## WORK INSTRUCTION
The expected response is the complete listing below, restated exactly, with its pictures omitted.
_ _ _ _ _
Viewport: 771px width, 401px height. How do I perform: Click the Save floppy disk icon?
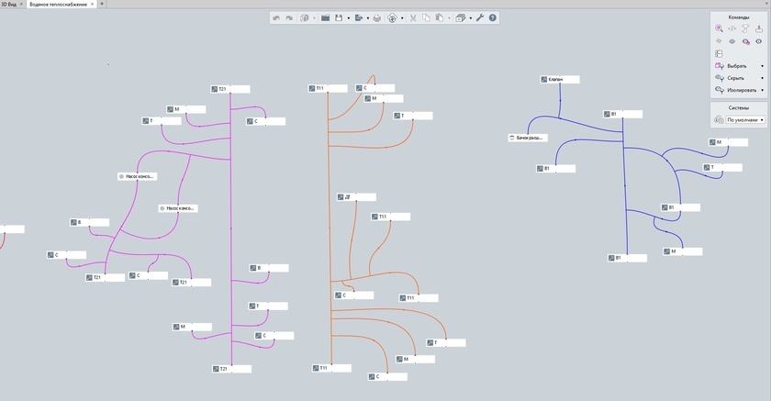(x=338, y=17)
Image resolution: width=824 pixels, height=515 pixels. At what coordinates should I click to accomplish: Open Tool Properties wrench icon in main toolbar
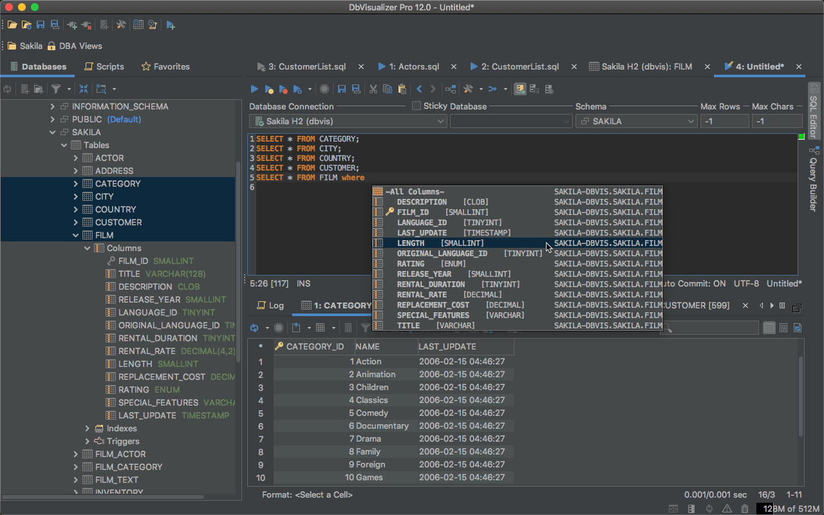[x=120, y=25]
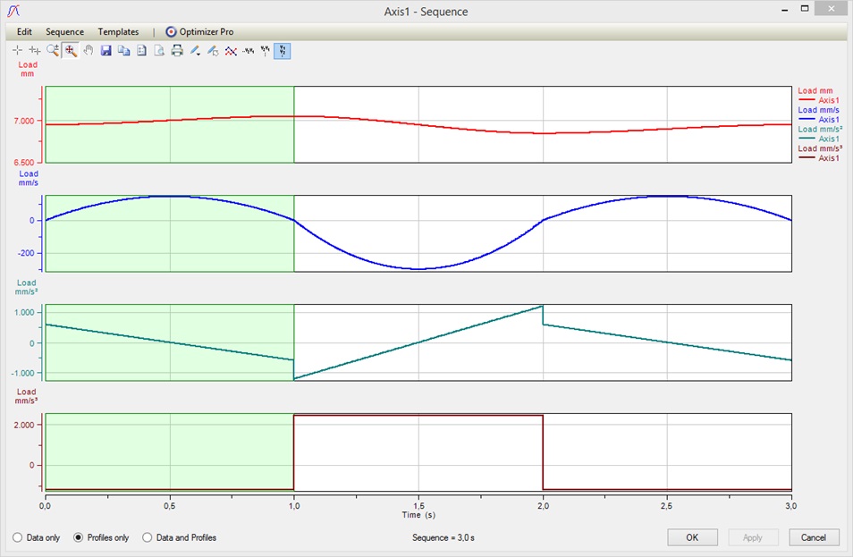Activate the zoom-to-fit magnifier with red arrows
Viewport: 853px width, 557px height.
(71, 51)
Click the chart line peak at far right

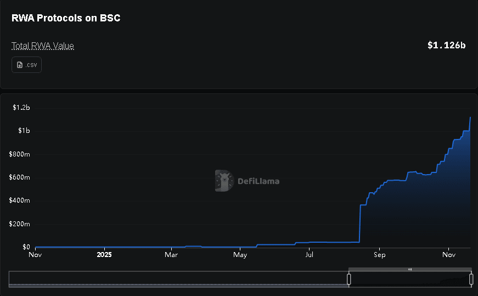point(470,118)
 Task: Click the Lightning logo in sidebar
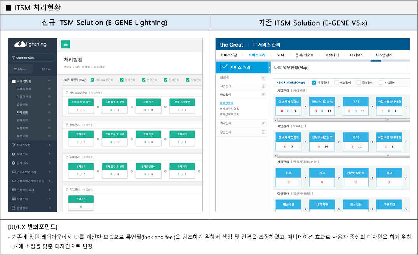click(x=30, y=44)
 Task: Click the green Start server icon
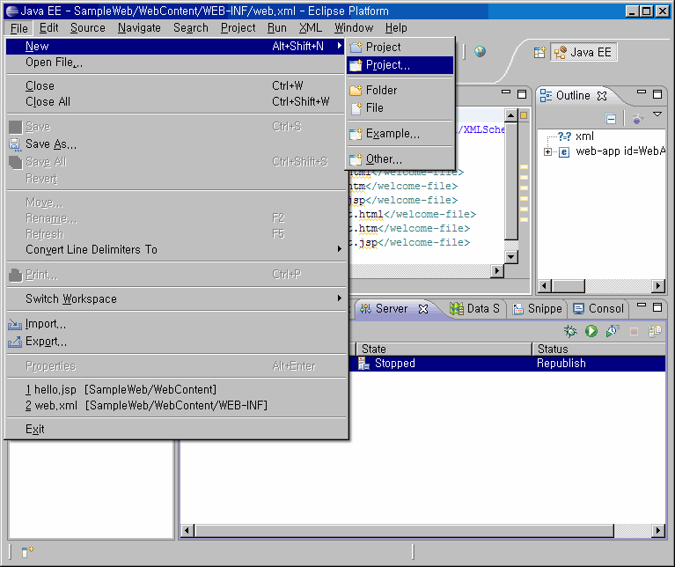pos(591,331)
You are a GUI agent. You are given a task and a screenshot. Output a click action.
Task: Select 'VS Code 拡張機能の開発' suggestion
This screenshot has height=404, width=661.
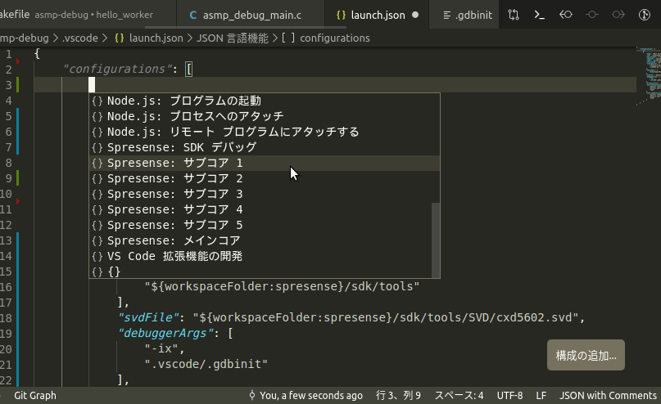click(174, 256)
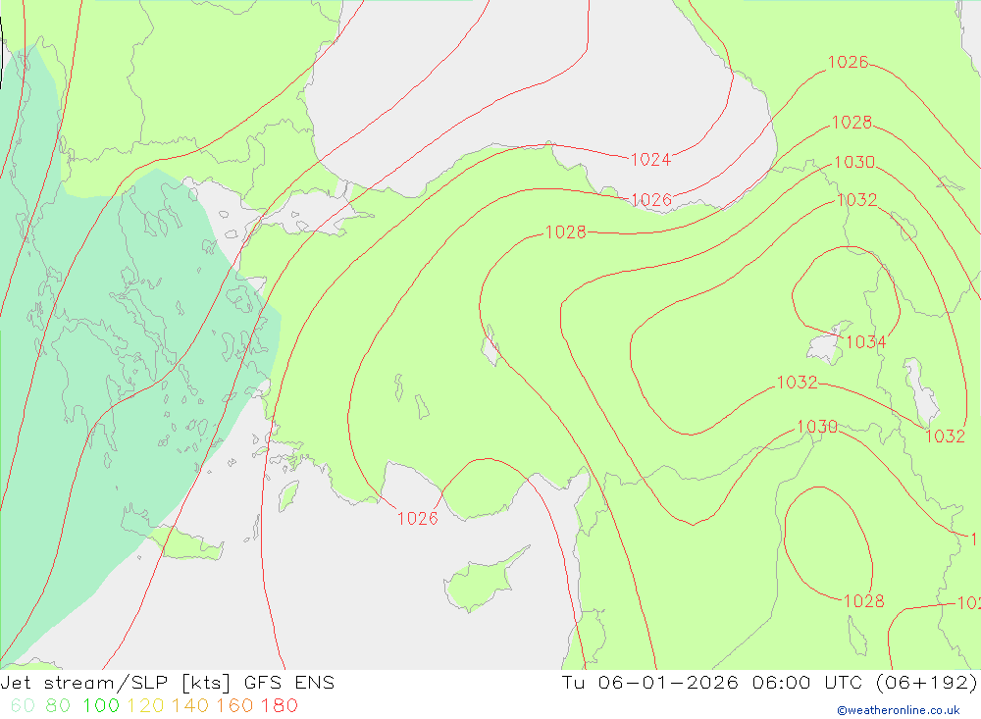
Task: Select the 1034 high pressure label
Action: (865, 342)
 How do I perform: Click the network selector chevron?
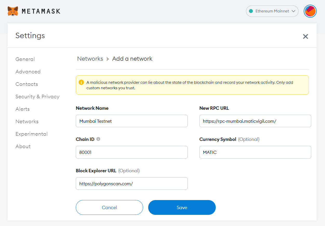(293, 11)
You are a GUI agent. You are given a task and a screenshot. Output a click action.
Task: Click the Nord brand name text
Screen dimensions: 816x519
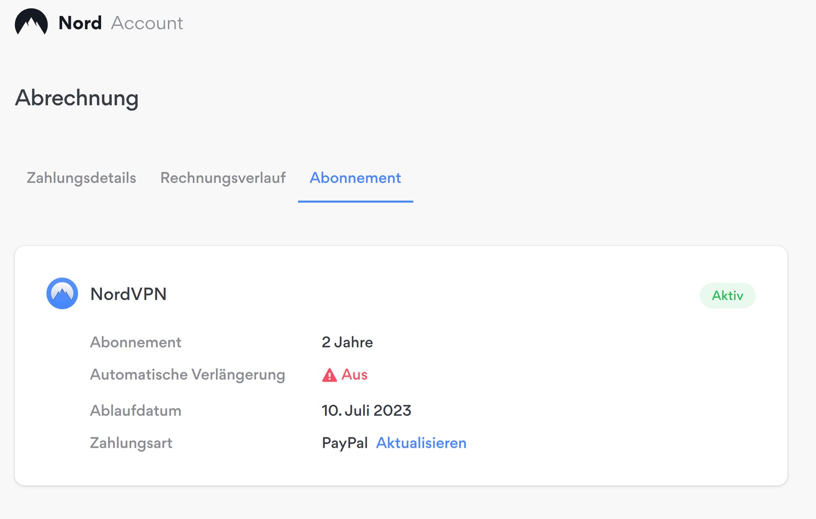[80, 23]
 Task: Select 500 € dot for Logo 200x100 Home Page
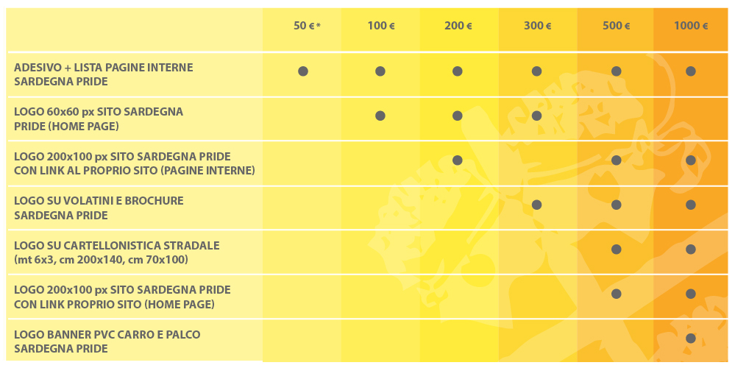pyautogui.click(x=617, y=294)
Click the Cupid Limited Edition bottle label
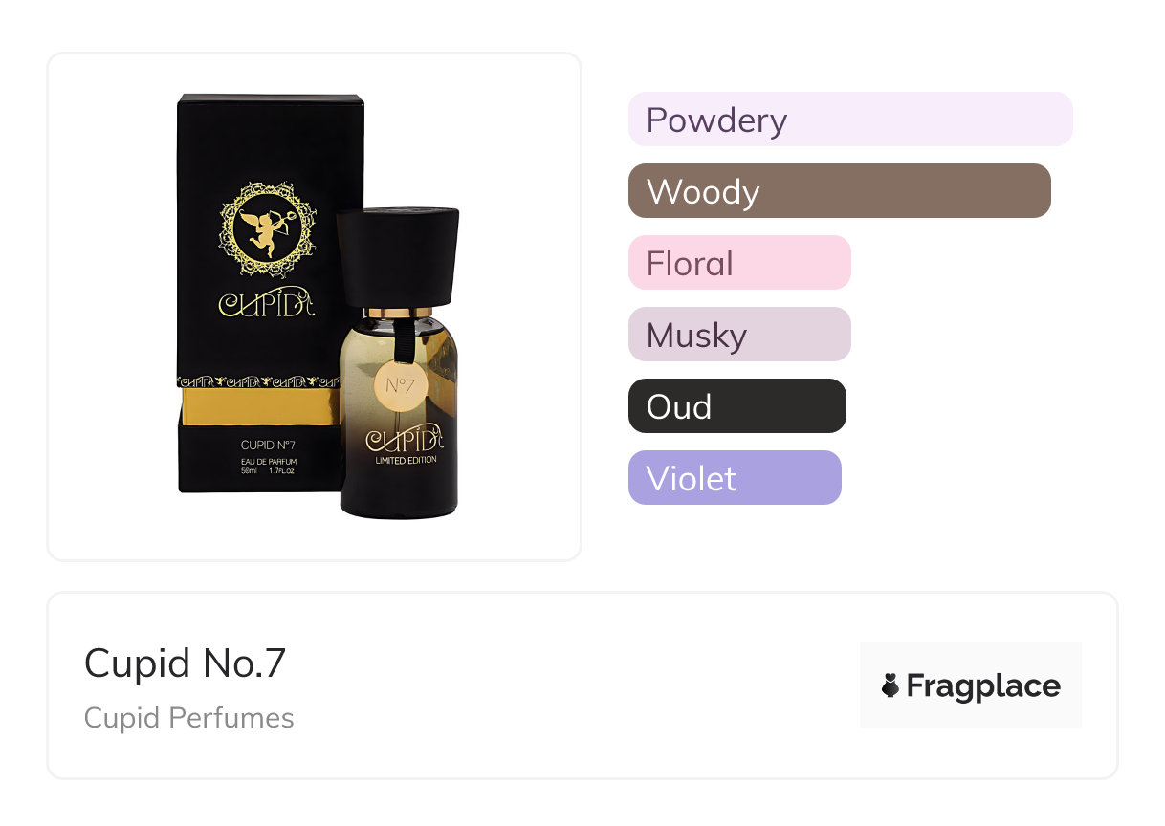Image resolution: width=1165 pixels, height=826 pixels. [405, 446]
_ _ _ _ _
## TASK ANSWER
Viewport: 771px width, 401px height. How do I perform: Click the Save floppy disk icon?
(x=338, y=17)
Image resolution: width=824 pixels, height=515 pixels. At what coordinates should I click to accomplish: Open Tool Properties wrench icon in main toolbar
[x=120, y=25]
Activate the zoom-to-fit magnifier with red arrows
Viewport: 853px width, 557px height.
(71, 51)
Click the chart line peak at far right

point(470,118)
 Task: Click the Lightning logo in sidebar
click(x=30, y=44)
 Task: Click the green Start server icon
pos(591,331)
You are a GUI agent. You are given a task and a screenshot. Output a click action.
Task: Select 'VS Code 拡張機能の開発' suggestion
This screenshot has height=404, width=661.
click(174, 256)
Task: Select the 1034 high pressure label
Action: (865, 342)
 How do I perform: Click the network selector chevron?
(293, 11)
You are a GUI agent. You are given a task and a screenshot. Output a click action.
Task: Click the Nord brand name text
Screen dimensions: 816x519
[80, 23]
 Task: Select 500 € dot for Logo 200x100 Home Page
pyautogui.click(x=617, y=294)
Click the Cupid Limited Edition bottle label
Image resolution: width=1165 pixels, height=826 pixels. [405, 446]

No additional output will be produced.